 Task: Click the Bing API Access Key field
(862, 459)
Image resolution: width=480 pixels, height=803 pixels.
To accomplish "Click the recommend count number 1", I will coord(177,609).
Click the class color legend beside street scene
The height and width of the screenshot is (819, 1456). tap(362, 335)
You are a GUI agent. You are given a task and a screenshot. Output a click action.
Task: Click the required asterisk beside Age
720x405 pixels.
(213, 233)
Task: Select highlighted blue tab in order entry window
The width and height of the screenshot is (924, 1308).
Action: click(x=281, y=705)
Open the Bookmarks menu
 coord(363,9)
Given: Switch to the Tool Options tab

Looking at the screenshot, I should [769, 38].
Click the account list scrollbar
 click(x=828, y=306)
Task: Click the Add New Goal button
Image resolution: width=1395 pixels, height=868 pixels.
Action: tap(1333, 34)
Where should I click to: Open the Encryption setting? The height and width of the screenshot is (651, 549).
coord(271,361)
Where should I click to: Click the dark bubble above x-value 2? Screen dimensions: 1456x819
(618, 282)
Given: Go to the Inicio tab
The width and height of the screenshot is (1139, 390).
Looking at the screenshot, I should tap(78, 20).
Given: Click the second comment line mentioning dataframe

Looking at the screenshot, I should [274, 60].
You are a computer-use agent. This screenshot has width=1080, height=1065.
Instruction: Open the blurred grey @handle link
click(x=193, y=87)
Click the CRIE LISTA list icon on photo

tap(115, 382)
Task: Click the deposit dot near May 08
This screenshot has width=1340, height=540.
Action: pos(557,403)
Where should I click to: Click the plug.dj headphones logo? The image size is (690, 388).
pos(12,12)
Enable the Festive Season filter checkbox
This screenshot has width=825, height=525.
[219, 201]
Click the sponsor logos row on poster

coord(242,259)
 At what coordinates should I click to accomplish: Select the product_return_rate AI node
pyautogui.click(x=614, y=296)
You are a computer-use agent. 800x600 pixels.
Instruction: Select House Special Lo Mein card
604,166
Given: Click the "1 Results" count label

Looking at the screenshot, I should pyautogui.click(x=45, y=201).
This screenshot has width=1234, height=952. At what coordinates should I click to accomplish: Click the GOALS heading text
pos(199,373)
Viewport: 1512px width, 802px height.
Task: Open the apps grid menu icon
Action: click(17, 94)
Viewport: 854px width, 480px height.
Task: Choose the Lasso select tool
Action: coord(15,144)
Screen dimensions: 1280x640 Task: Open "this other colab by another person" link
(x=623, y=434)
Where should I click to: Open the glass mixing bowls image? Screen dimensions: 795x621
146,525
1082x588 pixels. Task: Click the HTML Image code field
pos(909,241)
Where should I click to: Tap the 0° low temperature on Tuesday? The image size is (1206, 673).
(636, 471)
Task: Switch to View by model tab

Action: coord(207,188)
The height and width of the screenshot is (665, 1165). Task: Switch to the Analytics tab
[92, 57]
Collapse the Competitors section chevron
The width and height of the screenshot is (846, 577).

▶ **WHAT YOU SHOULD DO**: Please return all of the rows above, unchanged and word for word.

▶ **PROBLEM SOLUTION**:
 Task: Click the Bing API Access Key field
(862, 459)
Image resolution: width=480 pixels, height=803 pixels.
To accomplish "Click the recommend count number 1", I will coord(177,609).
Click the class color legend beside street scene
The height and width of the screenshot is (819, 1456). tap(362, 335)
You are a GUI agent. You are given a task and a screenshot. Output a click action.
Task: Click the required asterisk beside Age
720x405 pixels.
(213, 233)
Task: Select highlighted blue tab in order entry window
The width and height of the screenshot is (924, 1308).
Action: click(x=281, y=705)
Open the Bookmarks menu
 coord(363,9)
Given: Switch to the Tool Options tab

Looking at the screenshot, I should [769, 38].
Click the account list scrollbar
 click(x=828, y=306)
Task: Click the Add New Goal button
Image resolution: width=1395 pixels, height=868 pixels.
Action: tap(1333, 34)
Where should I click to: Open the Encryption setting? The height and width of the screenshot is (651, 549).
coord(271,361)
Where should I click to: Click the dark bubble above x-value 2? Screen dimensions: 1456x819
(618, 282)
Given: Go to the Inicio tab
The width and height of the screenshot is (1139, 390).
Looking at the screenshot, I should tap(78, 20).
Given: Click the second comment line mentioning dataframe

Looking at the screenshot, I should [274, 60].
You are a computer-use agent. This screenshot has width=1080, height=1065.
Instruction: Open the blurred grey @handle link
click(x=193, y=87)
Click the CRIE LISTA list icon on photo

tap(115, 382)
Task: Click the deposit dot near May 08
This screenshot has width=1340, height=540.
Action: pos(557,403)
Where should I click to: Click the plug.dj headphones logo? The image size is (690, 388).
pos(12,12)
Enable the Festive Season filter checkbox
This screenshot has width=825, height=525.
[219, 201]
Click the sponsor logos row on poster

coord(242,259)
 At what coordinates should I click to accomplish: Select the product_return_rate AI node
pyautogui.click(x=614, y=296)
You are a computer-use agent. 800x600 pixels.
Instruction: Select House Special Lo Mein card
604,166
Given: Click the "1 Results" count label

Looking at the screenshot, I should pyautogui.click(x=45, y=201).
This screenshot has width=1234, height=952. At what coordinates should I click to accomplish: Click the GOALS heading text
pos(199,373)
Viewport: 1512px width, 802px height.
Task: Open the apps grid menu icon
Action: click(17, 94)
Viewport: 854px width, 480px height.
Task: Choose the Lasso select tool
Action: coord(15,144)
Screen dimensions: 1280x640 Task: Open "this other colab by another person" link
(x=623, y=434)
Where should I click to: Open the glass mixing bowls image? Screen dimensions: 795x621
146,525
1082x588 pixels. Task: Click the HTML Image code field
pos(909,241)
Where should I click to: Tap the 0° low temperature on Tuesday? The image size is (1206, 673).
(636, 471)
Task: Switch to View by model tab

Action: coord(207,188)
The height and width of the screenshot is (665, 1165). Task: Switch to the Analytics tab
[92, 57]
Collapse the Competitors section chevron
The width and height of the screenshot is (846, 577).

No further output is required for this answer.